_Data listing_
────────────────────────────────────────
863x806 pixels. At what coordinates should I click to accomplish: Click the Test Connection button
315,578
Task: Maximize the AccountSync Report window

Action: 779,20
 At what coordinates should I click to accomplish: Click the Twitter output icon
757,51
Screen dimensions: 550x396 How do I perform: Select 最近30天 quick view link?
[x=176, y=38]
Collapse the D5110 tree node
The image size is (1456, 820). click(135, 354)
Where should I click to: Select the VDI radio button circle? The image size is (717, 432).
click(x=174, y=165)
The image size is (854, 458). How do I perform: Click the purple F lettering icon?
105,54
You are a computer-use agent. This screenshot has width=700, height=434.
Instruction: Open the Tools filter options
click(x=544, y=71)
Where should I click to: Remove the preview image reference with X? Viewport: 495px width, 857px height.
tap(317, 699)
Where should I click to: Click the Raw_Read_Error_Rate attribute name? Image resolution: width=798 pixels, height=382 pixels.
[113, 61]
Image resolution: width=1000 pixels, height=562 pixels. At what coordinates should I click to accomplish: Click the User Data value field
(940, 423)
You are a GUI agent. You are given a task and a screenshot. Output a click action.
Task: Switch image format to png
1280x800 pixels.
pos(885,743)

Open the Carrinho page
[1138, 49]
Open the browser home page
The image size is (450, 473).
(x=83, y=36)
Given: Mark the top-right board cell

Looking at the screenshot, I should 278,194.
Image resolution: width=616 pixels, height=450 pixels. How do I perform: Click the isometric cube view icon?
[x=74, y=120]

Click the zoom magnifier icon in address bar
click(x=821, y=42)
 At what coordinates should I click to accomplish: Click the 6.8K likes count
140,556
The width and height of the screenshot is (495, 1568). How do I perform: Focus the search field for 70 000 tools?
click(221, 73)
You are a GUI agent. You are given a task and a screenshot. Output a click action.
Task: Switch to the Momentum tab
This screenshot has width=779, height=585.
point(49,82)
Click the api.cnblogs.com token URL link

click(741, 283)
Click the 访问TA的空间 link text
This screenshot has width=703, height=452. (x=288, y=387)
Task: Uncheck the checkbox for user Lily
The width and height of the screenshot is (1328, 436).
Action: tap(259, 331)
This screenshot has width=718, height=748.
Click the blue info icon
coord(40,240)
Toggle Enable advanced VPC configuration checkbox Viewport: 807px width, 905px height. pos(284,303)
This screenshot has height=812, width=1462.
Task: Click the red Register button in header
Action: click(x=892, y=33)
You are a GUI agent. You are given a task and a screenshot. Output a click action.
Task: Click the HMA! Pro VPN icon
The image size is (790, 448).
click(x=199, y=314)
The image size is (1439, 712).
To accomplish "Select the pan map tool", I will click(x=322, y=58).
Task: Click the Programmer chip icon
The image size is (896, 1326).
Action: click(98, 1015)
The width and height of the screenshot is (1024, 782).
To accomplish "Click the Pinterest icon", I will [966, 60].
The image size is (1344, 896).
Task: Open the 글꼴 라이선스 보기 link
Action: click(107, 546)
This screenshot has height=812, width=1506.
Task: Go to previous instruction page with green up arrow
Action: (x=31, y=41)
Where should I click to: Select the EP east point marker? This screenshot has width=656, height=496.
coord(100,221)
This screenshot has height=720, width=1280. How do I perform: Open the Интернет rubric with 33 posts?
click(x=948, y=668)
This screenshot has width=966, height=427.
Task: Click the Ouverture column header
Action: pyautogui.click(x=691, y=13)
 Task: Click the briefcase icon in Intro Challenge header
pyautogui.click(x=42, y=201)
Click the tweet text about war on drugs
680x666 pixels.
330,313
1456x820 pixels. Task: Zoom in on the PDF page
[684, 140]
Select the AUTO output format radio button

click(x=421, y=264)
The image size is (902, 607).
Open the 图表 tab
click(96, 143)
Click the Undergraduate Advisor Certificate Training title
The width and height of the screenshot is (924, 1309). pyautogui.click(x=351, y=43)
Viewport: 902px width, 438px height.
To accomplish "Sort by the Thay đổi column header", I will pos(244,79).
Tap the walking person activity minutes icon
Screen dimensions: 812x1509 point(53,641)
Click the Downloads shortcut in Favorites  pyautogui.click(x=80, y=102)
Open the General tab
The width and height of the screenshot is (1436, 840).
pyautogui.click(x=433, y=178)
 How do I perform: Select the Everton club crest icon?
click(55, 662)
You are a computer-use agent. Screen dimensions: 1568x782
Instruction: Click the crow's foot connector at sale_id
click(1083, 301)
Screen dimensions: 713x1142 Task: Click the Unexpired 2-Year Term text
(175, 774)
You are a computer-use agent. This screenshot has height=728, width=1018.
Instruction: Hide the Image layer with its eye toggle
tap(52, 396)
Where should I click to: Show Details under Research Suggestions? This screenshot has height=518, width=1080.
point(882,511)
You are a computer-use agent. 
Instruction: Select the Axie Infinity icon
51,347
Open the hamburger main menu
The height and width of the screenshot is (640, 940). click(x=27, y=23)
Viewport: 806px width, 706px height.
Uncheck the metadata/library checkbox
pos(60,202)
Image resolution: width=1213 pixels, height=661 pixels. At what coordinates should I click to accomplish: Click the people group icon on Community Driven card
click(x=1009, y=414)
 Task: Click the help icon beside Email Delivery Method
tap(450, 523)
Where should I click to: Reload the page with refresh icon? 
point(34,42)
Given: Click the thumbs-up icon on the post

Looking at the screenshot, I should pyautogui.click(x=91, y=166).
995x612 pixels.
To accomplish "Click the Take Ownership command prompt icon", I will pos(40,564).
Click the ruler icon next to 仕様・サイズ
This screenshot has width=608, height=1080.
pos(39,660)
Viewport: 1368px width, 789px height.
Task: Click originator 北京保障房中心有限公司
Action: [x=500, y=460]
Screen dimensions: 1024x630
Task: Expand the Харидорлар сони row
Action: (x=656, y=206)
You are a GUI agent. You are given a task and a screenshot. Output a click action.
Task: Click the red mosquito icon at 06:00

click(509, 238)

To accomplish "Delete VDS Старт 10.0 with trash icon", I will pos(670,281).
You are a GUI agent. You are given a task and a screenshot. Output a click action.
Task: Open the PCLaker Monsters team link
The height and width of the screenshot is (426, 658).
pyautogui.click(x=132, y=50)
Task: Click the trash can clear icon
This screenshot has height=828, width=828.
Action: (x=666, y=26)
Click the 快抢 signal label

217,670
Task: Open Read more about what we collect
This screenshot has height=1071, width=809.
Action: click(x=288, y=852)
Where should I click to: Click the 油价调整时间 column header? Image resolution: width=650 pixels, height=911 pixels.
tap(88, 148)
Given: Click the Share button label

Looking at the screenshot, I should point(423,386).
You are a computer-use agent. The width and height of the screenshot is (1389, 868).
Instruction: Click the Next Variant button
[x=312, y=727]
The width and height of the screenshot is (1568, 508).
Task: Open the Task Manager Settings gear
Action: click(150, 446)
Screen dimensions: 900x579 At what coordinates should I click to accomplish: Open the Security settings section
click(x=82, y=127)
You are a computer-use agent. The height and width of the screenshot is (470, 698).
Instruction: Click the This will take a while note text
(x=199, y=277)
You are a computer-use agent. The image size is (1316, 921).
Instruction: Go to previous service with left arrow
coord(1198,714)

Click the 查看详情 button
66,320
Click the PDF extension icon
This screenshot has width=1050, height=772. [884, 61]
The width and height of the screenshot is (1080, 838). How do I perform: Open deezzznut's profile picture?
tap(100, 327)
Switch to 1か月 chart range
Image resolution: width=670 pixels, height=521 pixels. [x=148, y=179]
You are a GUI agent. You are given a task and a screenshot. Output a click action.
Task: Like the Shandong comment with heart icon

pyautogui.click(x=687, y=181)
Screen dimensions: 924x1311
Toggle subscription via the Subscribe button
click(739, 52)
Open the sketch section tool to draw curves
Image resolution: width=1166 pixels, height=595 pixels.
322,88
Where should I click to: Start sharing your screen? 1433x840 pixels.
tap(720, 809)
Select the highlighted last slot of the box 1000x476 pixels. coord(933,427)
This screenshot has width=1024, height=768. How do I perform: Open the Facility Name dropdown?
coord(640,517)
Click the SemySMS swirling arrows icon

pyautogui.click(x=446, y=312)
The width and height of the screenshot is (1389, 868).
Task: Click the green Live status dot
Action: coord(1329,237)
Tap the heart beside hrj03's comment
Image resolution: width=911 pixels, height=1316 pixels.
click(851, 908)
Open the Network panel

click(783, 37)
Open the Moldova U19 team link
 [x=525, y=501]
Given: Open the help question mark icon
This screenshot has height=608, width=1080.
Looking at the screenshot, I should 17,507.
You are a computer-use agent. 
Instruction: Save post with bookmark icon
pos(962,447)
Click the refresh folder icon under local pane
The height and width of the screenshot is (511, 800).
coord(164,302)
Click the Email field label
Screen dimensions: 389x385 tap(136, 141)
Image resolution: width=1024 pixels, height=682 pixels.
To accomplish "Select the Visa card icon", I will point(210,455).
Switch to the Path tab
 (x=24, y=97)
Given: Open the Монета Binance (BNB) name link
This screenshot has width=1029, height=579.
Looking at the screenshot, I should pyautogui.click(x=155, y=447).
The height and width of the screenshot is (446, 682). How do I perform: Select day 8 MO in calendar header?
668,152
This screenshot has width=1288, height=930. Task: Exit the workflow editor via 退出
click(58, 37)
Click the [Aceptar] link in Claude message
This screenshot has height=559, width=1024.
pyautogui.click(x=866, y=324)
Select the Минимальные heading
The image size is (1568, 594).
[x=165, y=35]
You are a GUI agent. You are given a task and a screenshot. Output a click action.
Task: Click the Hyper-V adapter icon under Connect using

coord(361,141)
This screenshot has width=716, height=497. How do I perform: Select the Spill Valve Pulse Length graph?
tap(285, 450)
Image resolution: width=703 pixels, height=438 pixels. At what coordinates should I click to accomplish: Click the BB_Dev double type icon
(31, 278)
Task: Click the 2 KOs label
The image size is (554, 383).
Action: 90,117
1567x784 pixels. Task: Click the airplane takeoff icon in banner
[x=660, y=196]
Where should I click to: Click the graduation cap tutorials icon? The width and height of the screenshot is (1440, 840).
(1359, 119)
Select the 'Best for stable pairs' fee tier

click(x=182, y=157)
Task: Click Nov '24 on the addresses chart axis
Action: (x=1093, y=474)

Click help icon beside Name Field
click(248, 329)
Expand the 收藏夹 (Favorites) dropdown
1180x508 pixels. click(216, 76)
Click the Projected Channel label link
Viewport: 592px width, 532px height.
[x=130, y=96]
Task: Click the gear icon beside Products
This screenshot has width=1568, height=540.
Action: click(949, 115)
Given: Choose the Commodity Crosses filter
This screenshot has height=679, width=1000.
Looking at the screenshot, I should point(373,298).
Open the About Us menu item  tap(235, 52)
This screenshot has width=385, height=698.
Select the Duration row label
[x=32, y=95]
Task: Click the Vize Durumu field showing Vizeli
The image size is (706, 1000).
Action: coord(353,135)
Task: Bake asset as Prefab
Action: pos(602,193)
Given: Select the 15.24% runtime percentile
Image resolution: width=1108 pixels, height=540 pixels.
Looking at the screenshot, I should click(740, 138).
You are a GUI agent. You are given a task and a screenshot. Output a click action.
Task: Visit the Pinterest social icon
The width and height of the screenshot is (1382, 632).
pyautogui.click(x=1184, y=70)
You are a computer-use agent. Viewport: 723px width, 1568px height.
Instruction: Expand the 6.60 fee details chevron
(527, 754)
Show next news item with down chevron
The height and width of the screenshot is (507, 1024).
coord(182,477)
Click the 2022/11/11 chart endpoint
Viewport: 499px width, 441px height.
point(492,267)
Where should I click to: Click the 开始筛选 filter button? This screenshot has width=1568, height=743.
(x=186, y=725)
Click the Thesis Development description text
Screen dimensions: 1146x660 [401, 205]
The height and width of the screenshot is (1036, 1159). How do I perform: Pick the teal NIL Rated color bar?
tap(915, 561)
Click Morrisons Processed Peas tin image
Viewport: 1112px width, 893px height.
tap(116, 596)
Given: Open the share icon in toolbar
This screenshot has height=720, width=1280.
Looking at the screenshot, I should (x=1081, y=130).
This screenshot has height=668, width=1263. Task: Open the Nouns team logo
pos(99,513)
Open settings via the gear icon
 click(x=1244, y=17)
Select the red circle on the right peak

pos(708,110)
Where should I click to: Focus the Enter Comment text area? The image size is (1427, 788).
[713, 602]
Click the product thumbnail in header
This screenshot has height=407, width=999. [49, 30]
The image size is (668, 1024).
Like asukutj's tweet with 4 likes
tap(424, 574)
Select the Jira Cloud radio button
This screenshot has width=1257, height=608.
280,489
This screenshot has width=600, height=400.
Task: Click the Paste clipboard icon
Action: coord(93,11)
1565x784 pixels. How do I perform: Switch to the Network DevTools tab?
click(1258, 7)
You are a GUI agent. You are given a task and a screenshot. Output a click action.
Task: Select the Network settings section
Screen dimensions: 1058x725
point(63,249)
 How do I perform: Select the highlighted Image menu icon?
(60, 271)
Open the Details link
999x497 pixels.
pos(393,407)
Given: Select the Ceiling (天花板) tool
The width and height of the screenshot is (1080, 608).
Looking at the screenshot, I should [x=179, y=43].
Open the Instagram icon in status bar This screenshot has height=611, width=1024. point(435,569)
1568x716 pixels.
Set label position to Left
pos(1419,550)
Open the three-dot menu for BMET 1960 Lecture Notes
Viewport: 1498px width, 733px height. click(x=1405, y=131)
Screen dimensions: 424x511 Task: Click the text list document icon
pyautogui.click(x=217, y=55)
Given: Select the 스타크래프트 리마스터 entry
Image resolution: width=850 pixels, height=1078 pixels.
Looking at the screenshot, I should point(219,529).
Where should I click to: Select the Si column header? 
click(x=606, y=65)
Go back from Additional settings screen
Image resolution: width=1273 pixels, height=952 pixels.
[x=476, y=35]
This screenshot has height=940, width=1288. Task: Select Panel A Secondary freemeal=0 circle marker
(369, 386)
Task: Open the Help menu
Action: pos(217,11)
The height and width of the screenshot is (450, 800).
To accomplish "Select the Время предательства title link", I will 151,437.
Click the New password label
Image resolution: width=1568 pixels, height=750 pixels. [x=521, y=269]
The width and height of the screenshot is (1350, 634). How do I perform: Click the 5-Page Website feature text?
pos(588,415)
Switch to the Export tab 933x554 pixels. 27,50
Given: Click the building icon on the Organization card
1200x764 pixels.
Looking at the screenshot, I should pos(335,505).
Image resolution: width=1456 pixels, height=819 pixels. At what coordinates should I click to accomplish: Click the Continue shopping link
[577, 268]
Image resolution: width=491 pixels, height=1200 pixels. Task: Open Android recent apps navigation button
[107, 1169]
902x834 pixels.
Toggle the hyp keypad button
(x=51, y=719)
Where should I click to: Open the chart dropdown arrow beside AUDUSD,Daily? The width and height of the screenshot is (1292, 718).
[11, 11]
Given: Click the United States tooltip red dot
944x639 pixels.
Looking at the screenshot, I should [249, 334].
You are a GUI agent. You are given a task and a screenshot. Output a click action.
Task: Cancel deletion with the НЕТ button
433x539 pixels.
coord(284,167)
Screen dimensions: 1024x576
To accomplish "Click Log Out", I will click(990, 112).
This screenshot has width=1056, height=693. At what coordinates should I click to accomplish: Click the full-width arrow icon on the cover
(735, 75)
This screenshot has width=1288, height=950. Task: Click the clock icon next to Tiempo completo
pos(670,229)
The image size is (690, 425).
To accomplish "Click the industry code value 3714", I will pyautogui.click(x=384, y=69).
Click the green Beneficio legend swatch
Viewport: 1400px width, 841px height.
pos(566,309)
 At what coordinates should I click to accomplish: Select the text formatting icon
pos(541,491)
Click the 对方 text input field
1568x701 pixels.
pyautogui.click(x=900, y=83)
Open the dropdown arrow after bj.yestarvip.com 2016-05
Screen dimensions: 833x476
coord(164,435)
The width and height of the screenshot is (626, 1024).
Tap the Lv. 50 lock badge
────────────────────────────────────────
_What the exercise asks_
Every line in the data that holds "item" should be copied out.

_Task response_
Open the About Us menu item  tap(235, 52)
Show next news item with down chevron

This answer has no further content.